Becoming a caregiver can creep up on you. Maybe it starts with dropping by your mom’s house to do her laundry or taking your dad to a doctor’s appointment or delivering groceries to your friend. Maybe you call your adult daughter every day to check in because she suffers from depression. Gradually, you find yourself doing more and more as the person you are caring for needs more support. You may not even realize it; you are making a commitment to care for someone else.
Other times, caregiving is triggered by a major health event or acute diagnosis, such as a serious fall, motor vehicle accident, stroke, heart attack or cancer diagnosis. Life as you know it shifts, and all your energy goes to caring for the person who needs you. In an instant, caregiving becomes your new normal.
People new to caregiving often feel:
- they don’t know what they don’t know
- they are getting lots of information and trying to sort out who is on the health care and service provider team
- unsure of what resources or programs exist for the person they are caring for.
Caregiving doesn’t come with a crystal ball. Given the complexity and ever-changing role of caregiving, caregivers often feel better when they are prepared and supported. The first stages of caregiving can feel like the most challenging. Caregivers often feel uncertain about the future, and feel the least informed about what’s happening, what’s needed and expected.
Finding the right information is a first step. This often includes:
- Getting the best possible diagnosis: It may take a lot of calls, tests and appointments with the family doctor and specialists, but caregivers and the person they are caring for find it helpful to know what disease they are dealing with and what to look for with symptoms and effects.
- Determine what supports you need: Determining what supports you need can often be time consuming, but it is a very important step. Supports can be informational, emotional, and access to publicly-funded or private resources. Try to be as specific as you can be. For example, if the person you are caring for had a stroke, you may need more information about aphasia, the type of stroke, how it affected the brain, mobility and communication, and rehabilitation available in your community.

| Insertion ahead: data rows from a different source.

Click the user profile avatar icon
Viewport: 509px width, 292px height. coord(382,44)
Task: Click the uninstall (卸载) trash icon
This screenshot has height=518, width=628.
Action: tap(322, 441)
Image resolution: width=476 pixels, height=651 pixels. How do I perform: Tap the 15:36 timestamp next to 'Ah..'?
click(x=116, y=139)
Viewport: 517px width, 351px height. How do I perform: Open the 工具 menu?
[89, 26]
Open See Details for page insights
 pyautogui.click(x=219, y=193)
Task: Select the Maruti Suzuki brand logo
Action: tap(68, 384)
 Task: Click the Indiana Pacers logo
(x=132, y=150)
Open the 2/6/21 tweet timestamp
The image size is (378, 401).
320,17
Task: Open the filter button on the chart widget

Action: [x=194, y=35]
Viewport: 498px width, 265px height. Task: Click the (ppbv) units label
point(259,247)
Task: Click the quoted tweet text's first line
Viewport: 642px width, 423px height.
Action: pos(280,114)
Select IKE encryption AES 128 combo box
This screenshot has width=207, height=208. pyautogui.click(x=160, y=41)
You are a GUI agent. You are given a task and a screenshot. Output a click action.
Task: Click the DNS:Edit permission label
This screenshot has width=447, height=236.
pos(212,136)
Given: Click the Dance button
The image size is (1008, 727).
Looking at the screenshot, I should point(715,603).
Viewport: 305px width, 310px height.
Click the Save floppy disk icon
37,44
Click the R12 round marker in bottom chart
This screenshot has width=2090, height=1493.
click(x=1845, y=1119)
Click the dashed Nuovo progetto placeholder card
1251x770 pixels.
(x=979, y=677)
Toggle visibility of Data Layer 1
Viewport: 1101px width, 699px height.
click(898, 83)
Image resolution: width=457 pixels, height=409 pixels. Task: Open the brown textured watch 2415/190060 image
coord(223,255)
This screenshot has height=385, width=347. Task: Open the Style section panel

- Learn what specific skills you need: Depending on the diagnosis, learn what specific skills and training you need. Who can help you with proper training and skills? Start with your health care team. Disease-specific programs and caregiver support are also helpful. For example, you may be faced with a complicated medication regime or a rehabilitation program or transferring someone from a wheelchair to a bed. Different skills and information are required based on the diagnosis. For example, caring for someone with frontotemporal dementia or schizophrenia is very different than caring for someone with diabetes or someone on dialysis.